──────── DOKUMEN SUMBER ────────
Bahkan, mengonsumsi tempe secara teratur dapat memperbaiki kondisi gizi buruk dan diare pada anak dan balita, dalam waktu singkat.

Biasanya, vitamin B12 terdapat pada makanan hewani. Tempe memiliki keistimewaan tersendiri, yaitu mengandung vitamin ini. Tempe pun menjadi satu-satunya sumber vitamin B12 dari makanan nabati.

Kebutuhan harian akan vitamin B12 pada orang dewasa juga dapat terpenuhi dengan menyantap 100 gram tempe kering.

Makanan tradisional ini mengandung zat antioksidan berupa isoflavon. Fungsi antioksidan adalah menghentikan pembentukan radikal bebas yang dapat menyebabkan kanker, mencegah penyakit jantung, diabetes, hipertensi, dan dapat menurunkan kolesterol.

Sebuah penelitian menunjukkan bahwa kedelai yang sudah diolah menjadi tempe, dapat menurunkan risiko perut kembung.

Tidak disangka, tempe yang murah dan mudah didapat di mana-mana, mampu mencegah penyakit berat.

Tempe, dari Tradisional Jawa ke Seluruh Penjuru Dunia

Hebatnya, tempe yang dikenal sebagai makanan tradisional yang popular di kalangan masyarakat Indonesia, kini telah dikenal sampai ke luar negeri.

Tahun 1800-an, imigran-imigran asal Indonesia di Belanda membuka perusahaan tempe. Inilah cikal bakal tempe menyebar di daratan Eropa. Lalu, tahun 1958, Yap Bwee Hwa (orang Indonesia) pertama kali membuat tempe di Amerika.
──────── CUPLIKAN BARIS DATA ────────
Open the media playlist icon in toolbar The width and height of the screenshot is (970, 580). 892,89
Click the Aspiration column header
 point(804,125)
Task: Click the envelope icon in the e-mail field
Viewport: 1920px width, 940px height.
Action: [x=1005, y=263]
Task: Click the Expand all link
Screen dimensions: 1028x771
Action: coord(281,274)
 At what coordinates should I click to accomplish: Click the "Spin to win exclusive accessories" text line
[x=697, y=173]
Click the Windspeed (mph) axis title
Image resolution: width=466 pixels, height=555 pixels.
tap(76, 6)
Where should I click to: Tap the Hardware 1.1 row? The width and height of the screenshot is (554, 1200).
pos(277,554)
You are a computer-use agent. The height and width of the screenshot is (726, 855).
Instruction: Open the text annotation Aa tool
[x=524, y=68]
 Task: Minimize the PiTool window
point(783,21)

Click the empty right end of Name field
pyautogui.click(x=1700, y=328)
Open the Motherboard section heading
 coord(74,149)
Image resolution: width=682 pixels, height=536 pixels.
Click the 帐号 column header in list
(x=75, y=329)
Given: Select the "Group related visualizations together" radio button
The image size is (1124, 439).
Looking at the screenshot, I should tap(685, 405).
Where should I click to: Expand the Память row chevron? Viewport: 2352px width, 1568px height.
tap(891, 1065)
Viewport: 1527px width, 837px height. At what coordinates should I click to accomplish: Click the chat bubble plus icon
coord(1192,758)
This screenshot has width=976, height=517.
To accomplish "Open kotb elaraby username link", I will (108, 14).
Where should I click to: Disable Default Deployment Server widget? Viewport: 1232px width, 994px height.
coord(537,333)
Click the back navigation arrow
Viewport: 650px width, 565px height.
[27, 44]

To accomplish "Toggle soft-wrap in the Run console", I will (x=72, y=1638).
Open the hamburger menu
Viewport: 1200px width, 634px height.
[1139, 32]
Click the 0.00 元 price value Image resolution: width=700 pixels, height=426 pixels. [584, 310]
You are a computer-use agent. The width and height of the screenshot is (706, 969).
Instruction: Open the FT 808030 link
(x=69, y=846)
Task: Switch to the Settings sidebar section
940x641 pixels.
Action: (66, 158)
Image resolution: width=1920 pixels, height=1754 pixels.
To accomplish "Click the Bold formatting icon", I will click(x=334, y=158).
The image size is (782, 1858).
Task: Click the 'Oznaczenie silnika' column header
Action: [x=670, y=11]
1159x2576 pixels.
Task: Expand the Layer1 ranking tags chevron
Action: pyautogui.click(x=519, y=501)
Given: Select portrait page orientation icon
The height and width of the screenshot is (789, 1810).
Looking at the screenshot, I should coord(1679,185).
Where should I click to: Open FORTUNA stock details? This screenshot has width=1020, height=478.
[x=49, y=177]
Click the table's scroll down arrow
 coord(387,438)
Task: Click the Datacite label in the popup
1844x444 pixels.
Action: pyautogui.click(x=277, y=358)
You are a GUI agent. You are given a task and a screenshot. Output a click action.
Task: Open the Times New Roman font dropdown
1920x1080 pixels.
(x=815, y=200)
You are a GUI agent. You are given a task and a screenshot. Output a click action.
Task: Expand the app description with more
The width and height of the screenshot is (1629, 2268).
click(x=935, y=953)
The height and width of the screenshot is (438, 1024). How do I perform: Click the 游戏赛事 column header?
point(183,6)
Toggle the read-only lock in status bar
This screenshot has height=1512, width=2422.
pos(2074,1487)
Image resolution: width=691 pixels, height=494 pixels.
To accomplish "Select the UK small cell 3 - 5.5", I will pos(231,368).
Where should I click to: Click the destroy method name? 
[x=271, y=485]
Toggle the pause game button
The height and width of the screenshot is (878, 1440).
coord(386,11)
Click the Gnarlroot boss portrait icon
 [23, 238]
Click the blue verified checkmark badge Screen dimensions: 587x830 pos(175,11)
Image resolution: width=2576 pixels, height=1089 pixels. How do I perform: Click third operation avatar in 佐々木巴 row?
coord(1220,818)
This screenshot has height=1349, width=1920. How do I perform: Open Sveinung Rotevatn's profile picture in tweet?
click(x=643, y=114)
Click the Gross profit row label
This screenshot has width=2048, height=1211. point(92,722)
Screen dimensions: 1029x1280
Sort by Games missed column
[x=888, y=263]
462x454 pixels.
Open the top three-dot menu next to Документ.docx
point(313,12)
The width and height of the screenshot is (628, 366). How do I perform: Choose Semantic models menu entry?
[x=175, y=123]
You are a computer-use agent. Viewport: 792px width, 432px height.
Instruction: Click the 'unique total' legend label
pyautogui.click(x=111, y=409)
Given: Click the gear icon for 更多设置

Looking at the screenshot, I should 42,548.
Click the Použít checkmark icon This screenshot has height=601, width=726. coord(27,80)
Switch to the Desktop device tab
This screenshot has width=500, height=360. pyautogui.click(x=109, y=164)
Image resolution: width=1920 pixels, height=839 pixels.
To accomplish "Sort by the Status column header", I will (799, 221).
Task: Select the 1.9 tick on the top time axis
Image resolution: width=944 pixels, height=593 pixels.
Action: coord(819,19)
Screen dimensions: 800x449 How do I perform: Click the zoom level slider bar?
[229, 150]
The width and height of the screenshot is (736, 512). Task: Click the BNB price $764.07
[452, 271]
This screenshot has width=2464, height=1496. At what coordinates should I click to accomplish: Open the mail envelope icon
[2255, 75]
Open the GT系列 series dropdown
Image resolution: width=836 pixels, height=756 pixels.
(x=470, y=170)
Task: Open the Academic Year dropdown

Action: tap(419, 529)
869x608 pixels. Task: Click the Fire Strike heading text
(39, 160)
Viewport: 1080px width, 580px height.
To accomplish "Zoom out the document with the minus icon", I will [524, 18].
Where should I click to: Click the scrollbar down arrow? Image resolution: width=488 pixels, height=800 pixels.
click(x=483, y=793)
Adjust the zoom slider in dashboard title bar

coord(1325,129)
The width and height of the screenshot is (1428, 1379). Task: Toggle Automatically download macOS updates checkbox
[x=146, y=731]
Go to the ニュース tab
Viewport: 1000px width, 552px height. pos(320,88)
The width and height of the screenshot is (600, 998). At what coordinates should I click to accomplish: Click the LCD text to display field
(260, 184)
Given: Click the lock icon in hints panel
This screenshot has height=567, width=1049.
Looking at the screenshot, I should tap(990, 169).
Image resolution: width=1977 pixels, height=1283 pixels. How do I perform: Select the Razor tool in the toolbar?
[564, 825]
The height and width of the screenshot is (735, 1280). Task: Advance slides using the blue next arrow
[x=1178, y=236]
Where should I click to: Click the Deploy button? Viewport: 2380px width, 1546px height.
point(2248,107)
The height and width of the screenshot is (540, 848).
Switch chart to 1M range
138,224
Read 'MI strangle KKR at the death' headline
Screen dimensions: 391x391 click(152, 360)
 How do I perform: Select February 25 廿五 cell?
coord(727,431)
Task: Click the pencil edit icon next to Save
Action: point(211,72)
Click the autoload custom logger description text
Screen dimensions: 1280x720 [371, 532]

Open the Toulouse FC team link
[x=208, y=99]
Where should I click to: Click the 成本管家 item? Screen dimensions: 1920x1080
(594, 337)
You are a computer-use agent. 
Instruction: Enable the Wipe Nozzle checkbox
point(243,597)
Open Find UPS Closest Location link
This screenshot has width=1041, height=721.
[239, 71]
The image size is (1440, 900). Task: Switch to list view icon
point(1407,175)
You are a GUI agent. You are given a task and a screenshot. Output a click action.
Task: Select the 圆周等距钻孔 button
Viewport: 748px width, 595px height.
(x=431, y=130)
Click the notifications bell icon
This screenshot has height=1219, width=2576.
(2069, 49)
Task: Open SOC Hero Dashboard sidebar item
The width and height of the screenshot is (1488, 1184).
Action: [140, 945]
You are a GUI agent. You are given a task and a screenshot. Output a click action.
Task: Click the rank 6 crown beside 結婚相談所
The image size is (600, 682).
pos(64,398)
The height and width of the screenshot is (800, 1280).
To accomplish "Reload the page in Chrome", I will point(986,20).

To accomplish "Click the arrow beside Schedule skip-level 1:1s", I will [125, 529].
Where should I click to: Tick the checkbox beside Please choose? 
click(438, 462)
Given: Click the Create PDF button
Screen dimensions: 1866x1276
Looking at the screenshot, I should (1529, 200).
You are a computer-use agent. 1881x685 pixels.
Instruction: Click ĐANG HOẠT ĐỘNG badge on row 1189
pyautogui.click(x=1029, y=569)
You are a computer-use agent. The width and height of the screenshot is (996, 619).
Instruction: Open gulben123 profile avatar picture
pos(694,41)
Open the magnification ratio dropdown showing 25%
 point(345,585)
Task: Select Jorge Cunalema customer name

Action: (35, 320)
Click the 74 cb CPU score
────────
# [DAFTAR TUGAS]
- A) Ubah paragraf dalam teks tentang tempe yang diawali "Tahun 1800-an, imigran-imigran" menjadi daftar poin singkat tanpa menghilangkan fakta utamanya.
- B) Salin apa adanya baris-baris data mulai dari baris yang memuat "Where should I click to: Tap" sampai dengan baris yang memuat "coord(537,333)", kedua baris itu ikut disalin.

# [PENYELESAIAN TIAP TUGAS]
- A)
- Tahun 1800-an: imigran asal Indonesia di Belanda membuka perusahaan tempe, yang menjadi cikal bakal penyebaran tempe di daratan Eropa.
- Tahun 1958: Yap Bwee Hwa, orang Indonesia, pertama kali membuat tempe di Amerika.

- B)
Where should I click to: Tap the Hardware 1.1 row? The width and height of the screenshot is (554, 1200).
pos(277,554)
You are a computer-use agent. The height and width of the screenshot is (726, 855).
Instruction: Open the text annotation Aa tool
[x=524, y=68]
 Task: Minimize the PiTool window
point(783,21)

Click the empty right end of Name field
pyautogui.click(x=1700, y=328)
Open the Motherboard section heading
 coord(74,149)
Image resolution: width=682 pixels, height=536 pixels.
Click the 帐号 column header in list
(x=75, y=329)
Given: Select the "Group related visualizations together" radio button
The image size is (1124, 439).
Looking at the screenshot, I should tap(685, 405).
Where should I click to: Expand the Память row chevron? Viewport: 2352px width, 1568px height.
tap(891, 1065)
Viewport: 1527px width, 837px height. At what coordinates should I click to accomplish: Click the chat bubble plus icon
coord(1192,758)
This screenshot has width=976, height=517.
To accomplish "Open kotb elaraby username link", I will (108, 14).
Where should I click to: Disable Default Deployment Server widget? Viewport: 1232px width, 994px height.
coord(537,333)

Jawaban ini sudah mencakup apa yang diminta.